TOKYO (Reuters) - Asian shares edged down on Thursday after the Federal Reserve raised interest rates and took a more hawkish tone in forecasting a slightly faster pace of tightening for the rest of the year, while concerns about U.S.-China trade frictions kept investors on edge.
MSCI's broadest index of Asia-Pacific shares outside Japan .MIAPJ0000PUS lost 0.25 percent in early trade. South Korea's KOSPI .KS11 was off 0.9 percent, while Australia's market slipped 0.2 percent.
Japan's Nikkei .N225 shed 0.7 percent.
The Fed raised its benchmark overnight lending rate a quarter of a percentage point to a range of 1.75 percent to 2 percent, as expected, on the back of strong U.S. economic growth.
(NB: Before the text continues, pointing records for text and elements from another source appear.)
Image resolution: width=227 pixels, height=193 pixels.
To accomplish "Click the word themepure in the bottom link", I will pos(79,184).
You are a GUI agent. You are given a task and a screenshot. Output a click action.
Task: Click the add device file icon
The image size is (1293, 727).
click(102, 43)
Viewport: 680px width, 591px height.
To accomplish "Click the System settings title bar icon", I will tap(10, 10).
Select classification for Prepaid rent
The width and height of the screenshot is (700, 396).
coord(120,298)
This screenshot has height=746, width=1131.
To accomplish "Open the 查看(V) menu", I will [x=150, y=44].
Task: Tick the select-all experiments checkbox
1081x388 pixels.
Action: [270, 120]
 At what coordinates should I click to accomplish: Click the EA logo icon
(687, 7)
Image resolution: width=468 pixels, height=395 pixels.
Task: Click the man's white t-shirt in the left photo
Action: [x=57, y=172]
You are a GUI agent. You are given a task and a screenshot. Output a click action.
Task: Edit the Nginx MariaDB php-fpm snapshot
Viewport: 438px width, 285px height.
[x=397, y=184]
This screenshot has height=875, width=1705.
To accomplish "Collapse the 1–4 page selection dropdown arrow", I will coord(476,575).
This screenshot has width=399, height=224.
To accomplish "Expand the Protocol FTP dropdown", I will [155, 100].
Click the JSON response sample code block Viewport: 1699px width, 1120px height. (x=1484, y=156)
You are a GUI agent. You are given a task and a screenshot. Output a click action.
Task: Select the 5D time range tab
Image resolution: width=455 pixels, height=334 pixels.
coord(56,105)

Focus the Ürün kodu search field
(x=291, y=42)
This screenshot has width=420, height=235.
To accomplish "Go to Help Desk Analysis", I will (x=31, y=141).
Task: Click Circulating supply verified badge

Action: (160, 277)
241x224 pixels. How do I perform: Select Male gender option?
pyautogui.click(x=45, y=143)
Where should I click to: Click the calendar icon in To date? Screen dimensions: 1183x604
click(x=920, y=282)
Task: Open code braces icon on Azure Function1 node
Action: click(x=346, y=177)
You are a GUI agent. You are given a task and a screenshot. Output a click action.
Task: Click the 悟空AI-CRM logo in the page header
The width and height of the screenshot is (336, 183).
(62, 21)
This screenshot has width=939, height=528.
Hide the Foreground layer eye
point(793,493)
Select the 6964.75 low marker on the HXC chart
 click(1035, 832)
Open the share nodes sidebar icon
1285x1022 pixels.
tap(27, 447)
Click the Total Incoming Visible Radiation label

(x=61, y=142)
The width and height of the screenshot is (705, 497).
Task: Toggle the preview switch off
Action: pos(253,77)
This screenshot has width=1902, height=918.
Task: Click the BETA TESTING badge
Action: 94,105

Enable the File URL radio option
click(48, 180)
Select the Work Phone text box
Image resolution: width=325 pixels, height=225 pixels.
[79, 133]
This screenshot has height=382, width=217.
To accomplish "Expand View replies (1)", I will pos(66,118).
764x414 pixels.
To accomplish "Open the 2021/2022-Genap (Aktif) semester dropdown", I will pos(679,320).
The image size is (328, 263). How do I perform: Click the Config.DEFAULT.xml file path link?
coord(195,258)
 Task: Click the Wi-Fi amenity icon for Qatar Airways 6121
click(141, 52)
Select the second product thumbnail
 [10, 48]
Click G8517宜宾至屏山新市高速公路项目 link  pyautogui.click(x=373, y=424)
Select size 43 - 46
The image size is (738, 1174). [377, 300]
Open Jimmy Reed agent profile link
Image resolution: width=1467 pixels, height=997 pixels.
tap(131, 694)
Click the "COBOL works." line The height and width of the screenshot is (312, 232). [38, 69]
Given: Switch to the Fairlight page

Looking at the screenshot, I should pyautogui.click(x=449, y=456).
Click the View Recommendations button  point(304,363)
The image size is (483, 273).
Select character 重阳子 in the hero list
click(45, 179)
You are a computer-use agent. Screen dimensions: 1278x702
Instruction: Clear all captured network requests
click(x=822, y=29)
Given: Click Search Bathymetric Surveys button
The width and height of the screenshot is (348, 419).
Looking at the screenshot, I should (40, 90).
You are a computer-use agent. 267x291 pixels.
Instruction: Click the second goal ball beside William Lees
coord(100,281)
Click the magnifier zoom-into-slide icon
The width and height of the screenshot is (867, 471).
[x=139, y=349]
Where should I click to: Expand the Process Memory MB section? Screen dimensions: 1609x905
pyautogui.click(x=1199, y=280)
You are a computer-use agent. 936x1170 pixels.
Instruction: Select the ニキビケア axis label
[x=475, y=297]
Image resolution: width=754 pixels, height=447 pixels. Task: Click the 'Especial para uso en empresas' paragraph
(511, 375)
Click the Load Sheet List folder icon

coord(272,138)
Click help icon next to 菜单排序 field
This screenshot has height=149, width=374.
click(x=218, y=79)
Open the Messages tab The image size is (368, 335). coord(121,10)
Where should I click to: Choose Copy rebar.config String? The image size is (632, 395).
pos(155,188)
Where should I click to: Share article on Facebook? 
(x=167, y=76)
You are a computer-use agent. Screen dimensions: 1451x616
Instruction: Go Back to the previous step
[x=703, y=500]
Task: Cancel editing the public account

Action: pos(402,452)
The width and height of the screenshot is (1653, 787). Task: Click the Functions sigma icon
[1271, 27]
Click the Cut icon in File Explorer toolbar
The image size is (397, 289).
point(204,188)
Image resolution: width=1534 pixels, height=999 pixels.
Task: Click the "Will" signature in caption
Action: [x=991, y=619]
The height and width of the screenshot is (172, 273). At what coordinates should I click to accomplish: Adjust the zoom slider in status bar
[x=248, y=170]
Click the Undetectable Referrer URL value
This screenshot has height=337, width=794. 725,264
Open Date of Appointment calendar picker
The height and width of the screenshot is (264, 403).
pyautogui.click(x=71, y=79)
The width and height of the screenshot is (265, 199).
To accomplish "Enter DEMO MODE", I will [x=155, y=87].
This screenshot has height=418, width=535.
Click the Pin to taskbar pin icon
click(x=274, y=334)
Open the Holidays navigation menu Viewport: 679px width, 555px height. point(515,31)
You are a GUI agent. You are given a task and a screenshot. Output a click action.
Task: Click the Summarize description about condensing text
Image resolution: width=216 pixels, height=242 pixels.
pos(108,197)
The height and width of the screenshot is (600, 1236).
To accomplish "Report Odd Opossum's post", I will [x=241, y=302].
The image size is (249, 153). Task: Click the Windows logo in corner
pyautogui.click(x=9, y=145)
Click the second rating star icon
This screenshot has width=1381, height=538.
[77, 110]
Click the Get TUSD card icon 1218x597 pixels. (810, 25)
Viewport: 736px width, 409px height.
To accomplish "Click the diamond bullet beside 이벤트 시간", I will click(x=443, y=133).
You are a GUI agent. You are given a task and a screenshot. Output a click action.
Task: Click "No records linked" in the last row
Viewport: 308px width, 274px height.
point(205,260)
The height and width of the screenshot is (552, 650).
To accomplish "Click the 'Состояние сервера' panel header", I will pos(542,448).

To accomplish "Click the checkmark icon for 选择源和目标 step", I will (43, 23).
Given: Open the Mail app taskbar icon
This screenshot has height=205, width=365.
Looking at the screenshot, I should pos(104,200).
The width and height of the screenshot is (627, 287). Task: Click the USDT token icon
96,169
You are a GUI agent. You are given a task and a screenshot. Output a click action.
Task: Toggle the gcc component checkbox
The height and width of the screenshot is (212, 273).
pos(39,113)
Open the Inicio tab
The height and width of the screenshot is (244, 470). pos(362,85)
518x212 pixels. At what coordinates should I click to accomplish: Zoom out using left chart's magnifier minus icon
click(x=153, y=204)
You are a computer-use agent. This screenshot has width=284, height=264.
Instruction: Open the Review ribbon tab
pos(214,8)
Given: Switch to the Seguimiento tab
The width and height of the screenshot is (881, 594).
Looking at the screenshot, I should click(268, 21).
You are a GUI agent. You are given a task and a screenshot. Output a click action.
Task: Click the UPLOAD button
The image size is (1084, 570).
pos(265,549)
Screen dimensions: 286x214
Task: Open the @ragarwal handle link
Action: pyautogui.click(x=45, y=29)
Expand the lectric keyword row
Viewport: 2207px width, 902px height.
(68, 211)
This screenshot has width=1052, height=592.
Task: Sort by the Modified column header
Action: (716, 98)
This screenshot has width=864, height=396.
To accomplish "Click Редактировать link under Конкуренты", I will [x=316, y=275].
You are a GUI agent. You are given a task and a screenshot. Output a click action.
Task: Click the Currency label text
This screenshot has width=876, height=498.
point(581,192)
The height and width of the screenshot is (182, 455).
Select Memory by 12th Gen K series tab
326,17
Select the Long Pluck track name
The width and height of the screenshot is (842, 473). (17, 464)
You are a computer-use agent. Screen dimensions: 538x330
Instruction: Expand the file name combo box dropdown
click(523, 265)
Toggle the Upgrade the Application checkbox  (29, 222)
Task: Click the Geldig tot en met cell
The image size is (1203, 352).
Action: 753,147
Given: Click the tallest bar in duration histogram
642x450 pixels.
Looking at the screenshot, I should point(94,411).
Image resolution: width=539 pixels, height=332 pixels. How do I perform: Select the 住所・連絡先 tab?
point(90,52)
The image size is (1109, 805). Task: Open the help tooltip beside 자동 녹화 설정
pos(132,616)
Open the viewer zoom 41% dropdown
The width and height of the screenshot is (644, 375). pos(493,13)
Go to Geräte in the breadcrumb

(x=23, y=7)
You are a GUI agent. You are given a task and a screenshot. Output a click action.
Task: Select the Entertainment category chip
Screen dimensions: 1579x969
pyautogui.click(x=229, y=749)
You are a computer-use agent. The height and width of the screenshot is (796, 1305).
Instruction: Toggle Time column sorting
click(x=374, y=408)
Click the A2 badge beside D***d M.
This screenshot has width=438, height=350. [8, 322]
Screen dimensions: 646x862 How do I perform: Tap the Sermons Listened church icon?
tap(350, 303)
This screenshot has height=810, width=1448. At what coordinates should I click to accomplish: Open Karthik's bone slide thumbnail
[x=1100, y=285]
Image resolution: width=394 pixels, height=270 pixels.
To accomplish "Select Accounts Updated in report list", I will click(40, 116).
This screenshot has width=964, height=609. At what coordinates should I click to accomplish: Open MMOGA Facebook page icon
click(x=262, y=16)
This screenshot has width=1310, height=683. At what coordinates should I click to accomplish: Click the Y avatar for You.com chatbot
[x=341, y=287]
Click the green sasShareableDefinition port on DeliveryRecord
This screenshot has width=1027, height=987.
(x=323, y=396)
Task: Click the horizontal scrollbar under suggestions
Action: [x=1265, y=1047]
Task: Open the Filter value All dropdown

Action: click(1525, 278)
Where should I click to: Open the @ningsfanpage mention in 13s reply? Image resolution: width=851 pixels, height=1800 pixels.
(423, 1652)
The markets, however, latched on to a change in Fed policymakers’ rates projections, which pointed to two additional hikes by the end of this year compared to one previously, based on board members’ median forecast.
The specter of higher borrowing costs hit stocks while boosting U.S. bond yields and the dollar. The overall market reaction was short-lived, however.
“When you look more closely, only eight board members saw two more hikes by the end of year, compared to seven who saw one hike. In March it was seven versus eight. So you are talking about a change of only one board member after all,” said Norihiro Fujito, senior investment strategist at Mitsubishi UFJ Morgan Stanley Securities.